## [INSTRUÇÃO 1]
De acordo com o texto sobre o pico petrolífero e a queda da União Soviética, qual foi o declínio da produção interna de petróleo soviética entre 1987 e 1996?
## [INSTRUÇÃO 2]
Transcreva, do texto sobre o pico petrolífero e a queda da União Soviética, o trecho entre "O pico petrolífero e a" e "para tê-lo derrubado?", inclusive.

## [TEXTO PARA LEITURA]
▼▼▼
O pico petrolífero e a queda da União Soviética

por Douglas B. Reynolds [*]

Depois de 70 anos no poder, inesperadamente a União Soviética desvaneceu-se do dia para a noite e quase toda a tradição comunista ali se dissolveu. Será que a causa deste colapso cataclísmico foi realmente o resultado da ineficiência comunista e da corrida armamentista da Guerra Fria imposta pelo presidente Ronald Reagan? Ou houve uma crise petrolífera que chocou o sistema soviético? Ou, se o comunismo marxista-leninista era tão ineficiente, porque perdurou ao longo de 70 anos, através da Segunda Guerra Mundial e das antigas tensões da Guerra Fria que também seriam bastante fortes para tê-lo derrubado?

Clique a capa para encomendar. Este assunto é tratado no meu livro, Scarcity and Growth Considering Oil and Energy: An Alternative Neo-Classical View e num artigo a publicar em co-autoria com Marek Kolodziej. Nossa evidência mostra que um declínio da produção de petróleo antecedeu o declínio do PIB da União Soviética e, portanto, que a queda da União Soviética não foi provocada pela corrida armamentista do presidente Ronald Reagan ou pela má administração da economia soviética, como muitos estudiosos conservadores gostariam que acreditássemos. Ao invés disso, foi causada por uma crise petrolífera.

A União Soviética experimentou o pico petrolífero em primeira mão — um declínio de 43% na produção interna de petróleo entre 1987 e 1996. Esta crise levou a sociedade soviética a cair num devastador empobrecimento económico. Poderá isto ser provado? Sim. Aqui está a estória rápida. O declínio petrolífero na União Soviética antecedeu o declínio do PIB. Um teste estatístico, a causalidade de Granger, mostra isto. O declínio do petróleo não se seguiu ao declínio do PIB, ele veio antes, e portanto causou-o. Contudo, a causalidade de Granger nem sempre é prova suficiente, mais evidências são necessárias.
▲▲▲
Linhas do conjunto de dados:
▼▼▼
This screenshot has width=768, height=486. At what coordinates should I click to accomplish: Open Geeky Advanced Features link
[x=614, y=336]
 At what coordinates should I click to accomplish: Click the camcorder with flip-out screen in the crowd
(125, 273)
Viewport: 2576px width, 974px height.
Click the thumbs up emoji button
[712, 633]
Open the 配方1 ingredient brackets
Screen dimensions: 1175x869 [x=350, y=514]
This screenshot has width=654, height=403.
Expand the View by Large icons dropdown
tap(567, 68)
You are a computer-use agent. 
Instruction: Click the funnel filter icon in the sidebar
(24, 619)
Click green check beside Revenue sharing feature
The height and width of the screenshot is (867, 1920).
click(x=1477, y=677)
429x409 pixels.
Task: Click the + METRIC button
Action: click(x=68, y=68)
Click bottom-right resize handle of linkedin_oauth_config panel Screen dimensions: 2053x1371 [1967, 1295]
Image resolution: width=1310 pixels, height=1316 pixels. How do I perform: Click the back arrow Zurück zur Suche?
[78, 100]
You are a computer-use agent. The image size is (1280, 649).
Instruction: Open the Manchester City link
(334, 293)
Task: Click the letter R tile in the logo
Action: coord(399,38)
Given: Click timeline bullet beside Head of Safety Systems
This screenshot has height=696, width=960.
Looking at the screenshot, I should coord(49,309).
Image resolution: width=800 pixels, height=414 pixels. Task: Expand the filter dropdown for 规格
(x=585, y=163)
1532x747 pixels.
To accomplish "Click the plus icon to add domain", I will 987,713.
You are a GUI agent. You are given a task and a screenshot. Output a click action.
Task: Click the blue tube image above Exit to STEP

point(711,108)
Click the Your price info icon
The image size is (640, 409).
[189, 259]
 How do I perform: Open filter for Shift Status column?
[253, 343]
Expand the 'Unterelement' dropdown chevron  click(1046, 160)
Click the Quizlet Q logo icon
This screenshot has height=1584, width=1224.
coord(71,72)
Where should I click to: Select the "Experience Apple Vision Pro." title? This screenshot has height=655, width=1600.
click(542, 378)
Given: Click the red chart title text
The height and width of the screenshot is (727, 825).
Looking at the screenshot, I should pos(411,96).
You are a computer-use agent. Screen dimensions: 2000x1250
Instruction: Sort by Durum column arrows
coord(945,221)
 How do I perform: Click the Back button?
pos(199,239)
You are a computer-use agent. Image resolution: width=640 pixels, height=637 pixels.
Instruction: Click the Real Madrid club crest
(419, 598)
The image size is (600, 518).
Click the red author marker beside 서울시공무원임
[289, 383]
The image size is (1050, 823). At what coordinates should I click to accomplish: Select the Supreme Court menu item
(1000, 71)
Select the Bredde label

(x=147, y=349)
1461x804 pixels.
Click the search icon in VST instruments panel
▲▲▲
## [RESPOSTA ESPERADA 1]
Um declínio de 43%.

## [RESPOSTA ESPERADA 2]
O pico petrolífero e a queda da União Soviética

por Douglas B. Reynolds [*]

Depois de 70 anos no poder, inesperadamente a União Soviética desvaneceu-se do dia para a noite e quase toda a tradição comunista ali se dissolveu. Será que a causa deste colapso cataclísmico foi realmente o resultado da ineficiência comunista e da corrida armamentista da Guerra Fria imposta pelo presidente Ronald Reagan? Ou houve uma crise petrolífera que chocou o sistema soviético? Ou, se o comunismo marxista-leninista era tão ineficiente, porque perdurou ao longo de 70 anos, através da Segunda Guerra Mundial e das antigas tensões da Guerra Fria que também seriam bastante fortes para tê-lo derrubado?